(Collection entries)
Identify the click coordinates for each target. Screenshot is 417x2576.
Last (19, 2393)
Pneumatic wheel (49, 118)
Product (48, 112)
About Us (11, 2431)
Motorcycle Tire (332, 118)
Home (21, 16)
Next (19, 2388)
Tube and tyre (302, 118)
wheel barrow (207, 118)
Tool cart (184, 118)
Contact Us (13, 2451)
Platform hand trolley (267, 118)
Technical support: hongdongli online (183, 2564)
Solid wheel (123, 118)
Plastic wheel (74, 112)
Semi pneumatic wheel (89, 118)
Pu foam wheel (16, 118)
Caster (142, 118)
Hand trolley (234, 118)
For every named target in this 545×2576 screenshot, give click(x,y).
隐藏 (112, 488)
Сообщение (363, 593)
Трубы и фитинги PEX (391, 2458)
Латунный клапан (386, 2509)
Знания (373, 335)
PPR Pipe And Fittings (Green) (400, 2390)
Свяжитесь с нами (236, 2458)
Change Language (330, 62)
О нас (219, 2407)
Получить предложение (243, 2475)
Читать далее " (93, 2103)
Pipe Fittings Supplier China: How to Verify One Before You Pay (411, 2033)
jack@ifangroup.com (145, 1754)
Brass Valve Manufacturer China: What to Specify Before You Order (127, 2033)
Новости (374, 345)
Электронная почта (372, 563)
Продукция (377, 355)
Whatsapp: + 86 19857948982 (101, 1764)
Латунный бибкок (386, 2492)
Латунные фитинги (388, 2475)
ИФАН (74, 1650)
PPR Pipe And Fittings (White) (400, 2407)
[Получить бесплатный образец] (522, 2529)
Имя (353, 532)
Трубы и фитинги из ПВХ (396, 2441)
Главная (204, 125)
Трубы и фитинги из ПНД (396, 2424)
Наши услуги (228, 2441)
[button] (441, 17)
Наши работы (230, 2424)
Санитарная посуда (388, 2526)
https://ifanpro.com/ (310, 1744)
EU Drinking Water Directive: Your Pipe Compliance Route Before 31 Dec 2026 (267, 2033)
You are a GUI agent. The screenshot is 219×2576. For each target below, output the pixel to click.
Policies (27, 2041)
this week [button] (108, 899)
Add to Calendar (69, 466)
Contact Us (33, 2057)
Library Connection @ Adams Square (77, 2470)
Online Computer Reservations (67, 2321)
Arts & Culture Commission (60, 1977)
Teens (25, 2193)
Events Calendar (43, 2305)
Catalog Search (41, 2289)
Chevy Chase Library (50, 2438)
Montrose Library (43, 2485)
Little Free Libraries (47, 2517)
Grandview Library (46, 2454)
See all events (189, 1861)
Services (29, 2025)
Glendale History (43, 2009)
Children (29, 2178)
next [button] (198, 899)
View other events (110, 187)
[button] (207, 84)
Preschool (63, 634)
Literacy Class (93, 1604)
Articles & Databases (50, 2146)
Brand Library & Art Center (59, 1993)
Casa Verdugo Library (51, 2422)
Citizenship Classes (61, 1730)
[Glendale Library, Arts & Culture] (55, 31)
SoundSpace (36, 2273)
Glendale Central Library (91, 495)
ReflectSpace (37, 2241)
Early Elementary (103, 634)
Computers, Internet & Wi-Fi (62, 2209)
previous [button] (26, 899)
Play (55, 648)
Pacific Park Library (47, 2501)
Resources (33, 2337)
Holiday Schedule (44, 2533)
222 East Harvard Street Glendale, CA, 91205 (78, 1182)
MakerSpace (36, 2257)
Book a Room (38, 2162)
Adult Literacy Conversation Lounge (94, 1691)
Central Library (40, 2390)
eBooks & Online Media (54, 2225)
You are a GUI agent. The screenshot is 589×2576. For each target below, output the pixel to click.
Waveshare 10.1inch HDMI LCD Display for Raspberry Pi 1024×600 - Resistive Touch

> **Exercise requirements**:
Nothing in the data above should change. Please copy it all.

> **Worked solution**:
Identify the click coordinates for each target. Screenshot is 417x2576.
Last (19, 2393)
Pneumatic wheel (49, 118)
Product (48, 112)
About Us (11, 2431)
Motorcycle Tire (332, 118)
Home (21, 16)
Next (19, 2388)
Tube and tyre (302, 118)
wheel barrow (207, 118)
Tool cart (184, 118)
Contact Us (13, 2451)
Platform hand trolley (267, 118)
Technical support: hongdongli online (183, 2564)
Solid wheel (123, 118)
Plastic wheel (74, 112)
Semi pneumatic wheel (89, 118)
Pu foam wheel (16, 118)
Caster (142, 118)
Hand trolley (234, 118)
For every named target in this 545×2576 screenshot, give click(x,y).
隐藏 (112, 488)
Сообщение (363, 593)
Трубы и фитинги PEX (391, 2458)
Латунный клапан (386, 2509)
Знания (373, 335)
PPR Pipe And Fittings (Green) (400, 2390)
Свяжитесь с нами (236, 2458)
Change Language (330, 62)
О нас (219, 2407)
Получить предложение (243, 2475)
Читать далее " (93, 2103)
Pipe Fittings Supplier China: How to Verify One Before You Pay (411, 2033)
jack@ifangroup.com (145, 1754)
Brass Valve Manufacturer China: What to Specify Before You Order (127, 2033)
Новости (374, 345)
Электронная почта (372, 563)
Продукция (377, 355)
Whatsapp: + 86 19857948982 (101, 1764)
Латунный бибкок (386, 2492)
Латунные фитинги (388, 2475)
ИФАН (74, 1650)
PPR Pipe And Fittings (White) (400, 2407)
[Получить бесплатный образец] (522, 2529)
Имя (353, 532)
Трубы и фитинги из ПВХ (396, 2441)
Главная (204, 125)
Трубы и фитинги из ПНД (396, 2424)
Наши услуги (228, 2441)
[button] (441, 17)
Наши работы (230, 2424)
Санитарная посуда (388, 2526)
https://ifanpro.com/ (310, 1744)
EU Drinking Water Directive: Your Pipe Compliance Route Before 31 Dec 2026 (267, 2033)
You are a GUI agent. The screenshot is 219×2576. For each target below, output the pixel to click.
Policies (27, 2041)
this week [button] (108, 899)
Add to Calendar (69, 466)
Contact Us (33, 2057)
Library Connection @ Adams Square (77, 2470)
Online Computer Reservations (67, 2321)
Arts & Culture Commission (60, 1977)
Teens (25, 2193)
Events Calendar (43, 2305)
Catalog Search (41, 2289)
Chevy Chase Library (50, 2438)
Montrose Library (43, 2485)
Little Free Libraries (47, 2517)
Grandview Library (46, 2454)
See all events (189, 1861)
Services (29, 2025)
Glendale History (43, 2009)
Children (29, 2178)
next [button] (198, 899)
View other events (110, 187)
[button] (207, 84)
Preschool (63, 634)
Literacy Class (93, 1604)
Articles & Databases (50, 2146)
Brand Library & Art Center (59, 1993)
Casa Verdugo Library (51, 2422)
Citizenship Classes (61, 1730)
[Glendale Library, Arts & Culture] (55, 31)
SoundSpace (36, 2273)
Glendale Central Library (91, 495)
ReflectSpace (37, 2241)
Early Elementary (103, 634)
Computers, Internet & Wi-Fi (62, 2209)
previous [button] (26, 899)
Play (55, 648)
Pacific Park Library (47, 2501)
Resources (33, 2337)
Holiday Schedule (44, 2533)
222 East Harvard Street Glendale, CA, 91205 (78, 1182)
MakerSpace (36, 2257)
Book a Room (38, 2162)
Adult Literacy Conversation Lounge (94, 1691)
Central Library (40, 2390)
eBooks & Online Media (54, 2225)
You are a GUI agent. The screenshot is 589×2576. For each target below, output the pixel to click.
Waveshare 10.1inch HDMI LCD Display for Raspberry Pi 1024×600 - Resistive Touch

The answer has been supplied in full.